Fort Ancient peoples used a technique known as coiling to make their pottery. No Native American groups developed the potters wheel. Women were generally the pottery specialists. They rolled the clay into long, rounded strips, which they used to model the vessel, layering the strips one on top of another. The inside of the vessel was then smoothed out using a potters anvil (a smooth round stone) and the outside was smoothed using a wooden paddle. Cord-marking and engraving were used to decorate the pot in styles characteristic of particular time periods and peoples.
During this period, pottery was distinguished by thinner walls than preceding Woodland pottery. Common shapes are large plain cooking jars with strap or loop handles. A hallmark of Fort Ancient pottery is engraved decorations on the rim and neck of the vessels, consisting of a series of interlocking lines, called guilloché. As this design emerged with the beginning of the Fort Ancient culture in the region, scholars use it as a characteristic to identify the culture.
During the Early Fort Ancient period, grit (crushed stone) and grog (crushed pottery) were more often used as tempering agents, with ground mussel shells occasionally being used. With the passage of time, women increasingly chose mussel shells or a mixture of mussel shell with other agents as the tempering agent. The use of ground shells as a temper is a feature often associated with Mississippian cultures. This new technology was adopted in different Fort Ancient areas at different times. Its acceptance became more prevalent in villages, moving north and east from the Ohio River and the direction of the closest Mississippian groups in the southwest.
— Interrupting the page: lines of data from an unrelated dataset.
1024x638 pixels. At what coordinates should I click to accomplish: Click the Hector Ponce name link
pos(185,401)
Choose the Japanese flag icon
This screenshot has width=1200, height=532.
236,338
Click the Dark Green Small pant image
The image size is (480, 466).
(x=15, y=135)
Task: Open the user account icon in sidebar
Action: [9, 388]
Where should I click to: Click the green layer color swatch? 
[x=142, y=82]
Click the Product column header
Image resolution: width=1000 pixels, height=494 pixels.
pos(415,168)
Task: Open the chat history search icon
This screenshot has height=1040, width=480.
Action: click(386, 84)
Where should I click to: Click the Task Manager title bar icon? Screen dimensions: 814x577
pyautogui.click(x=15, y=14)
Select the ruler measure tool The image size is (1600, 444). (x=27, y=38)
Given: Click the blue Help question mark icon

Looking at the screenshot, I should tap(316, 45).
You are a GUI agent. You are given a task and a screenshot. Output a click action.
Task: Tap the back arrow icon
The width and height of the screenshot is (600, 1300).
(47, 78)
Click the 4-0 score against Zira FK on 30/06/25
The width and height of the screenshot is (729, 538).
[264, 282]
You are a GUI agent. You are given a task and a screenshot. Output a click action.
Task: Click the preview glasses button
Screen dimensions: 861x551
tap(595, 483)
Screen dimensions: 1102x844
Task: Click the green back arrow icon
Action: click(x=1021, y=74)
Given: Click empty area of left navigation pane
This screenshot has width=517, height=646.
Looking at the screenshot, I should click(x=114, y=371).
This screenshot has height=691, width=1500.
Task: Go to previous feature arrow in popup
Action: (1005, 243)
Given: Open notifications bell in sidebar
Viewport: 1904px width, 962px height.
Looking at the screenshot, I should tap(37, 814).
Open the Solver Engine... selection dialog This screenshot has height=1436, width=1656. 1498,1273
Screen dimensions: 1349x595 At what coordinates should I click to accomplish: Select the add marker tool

With the change of temper, different vessel forms and decorations became more prevalent; several of them are also strongly associated with Mississippian cultures. Early Fort Ancient vessels were often jug forms with lug handles. By the Middle Fort Ancient period, bowls and plates were being produced more frequently, and artisans added strap handles. Negative painting (a decoration often associated with the Angel Phase sites in the Lower Ohio Valley) and Ramey Incised designs (elite motifs associated with the Cahokia polity in Illinois) have been found on some pots. Others show a blending of different styles, for instance, with the engraved guilloché decoration overlain by negative painting. Archeological excavations have found examples of non-local pottery from this period as well. Made from non-local clay sources, the pieces have designs or vessel forms atypical for local wares. At the Madisonville Site was found a head pot similar to those produced in the Central Mississippi Valley by the peoples of the Middle Mississippian Parkin and Nodena phases. Archaeologists suggest that the change in pottery styles was a result of increased contact with the Mississippian cultures to the south and west of the Fort Ancient peoples.
The Fort Ancient peoples made tools from a variety of materials, including stone, bone, horn, shells and antlers; stone tools have been found more frequently than those of other materials. The culture is known by its distinctive small triangular flint arrowheads and large triangular flint knives. They made hoes for farming from mussel shells. They ground and polished stones into the proper shape for axes to use in felling trees. Most of the flint tools were made from varieties of locally available materials, showing the Fort Ancient peoples either felt no need for or did not have access to exotic stone varieties through trade routes.
The Fort Ancient were primarily a farming and hunting people. Their diet was composed mainly of the New World staples known as the three sisters (maize, squash, and beans), supplemented by hunting and fishing in nearby forests and rivers. Important game species included the black bear, turkey, white tail deer and elk. Archaeologists have found evidence at some sites that suggest turkeys were kept in pens. The average lifespan during this time period decreased from that of their ancestors. The people were smaller in stature and less able to fend off infectious diseases than previous peoples. Archaeological investigations of their cemeteries has shown that almost all Fort Ancients peoples showed pathology of some kind, with high incidence of dental disease and arthritis.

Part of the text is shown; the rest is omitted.